I was working on performance tuning the data deletion process that I use to remove data from our database. We delete massive amounts of data on a daily basis, so our data deletion process is pretty important to us. As we’ve grown our customer base the amount of data to be deleted every day has also grown, and the amount of time to delete that data has gone up as well.
We it has started to take stupid amounts of time to delete the data, so I started digging into the data deletion procedures.
The first thing I looked at was the actual delete statements. These seams ok, the actual deletes were happening very quickly (we process deletes in batches of 1000 records per batch to minimize locking of data). So next I looked at the part of the code where we select the records to be deleted. Looking at the execution plan, everything looked ok.
But this little chunk of code took about 50 minutes to run. Pretty bad when only returning 1000 numbers back from the database.
[sql]SELECT TOP (@BatchSize) a.PolicyIncidentId
FROM PolicyIncident a WITH (NOLOCK)
JOIN #ComputersToProcess ComputersToProcess ON a.ComputerId = ComputersToProcess.ComputerId
WHERE CaptureTimestamp < ComputersToProcess.StartDeleteAt
The first thing that I did was put a primary key on the @ComputersToProcess table variable. That turned the table scan into a Clustered Index Scan, but didn’t do anything for performance.

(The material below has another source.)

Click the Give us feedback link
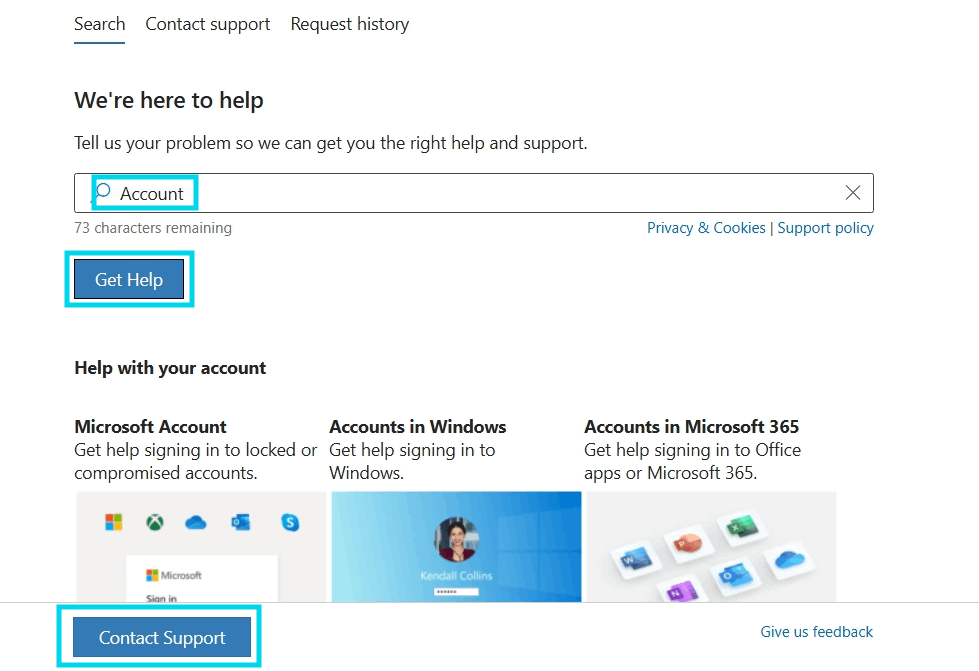Image resolution: width=979 pixels, height=671 pixels. tap(816, 632)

The next thing I did was switch the table variable to a temp table (without a primary key). This really didn’t do anything to speed up the process as there is still no statistics on the data. However this time the execution plan actually shows you that there’s no statistic on the temp table.

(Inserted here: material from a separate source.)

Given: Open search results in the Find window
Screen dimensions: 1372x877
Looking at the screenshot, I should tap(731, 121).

Now, I didn’t want to put at non-clustered index on the table keeping the table as a heap, and a clustered index that wasn’t a primary key wasn’t going be any more effective than a primary key, so I put a primary key on the table. While the query cost percentage went up from 2% to 7% the actual run time went down from 50 minutes to just 1 second.
Now I didn’t make any other code changes to the procedures, just changing from the table variable to the temp table, and adding a primary key and this one little three line query went from an hour to a second. Its amazing how much such a small change can make things run smoother.
Now obviously this isn’t going to fix every problem. But in my case I’m putting a little over 190k rows into the table variable (now temp table) and this is just to much for the table variable to take. Keep in mind that with table variables the SQL Server has statistics, but it assumes only a single row per temp table, no matter how much data is actually in the table variable.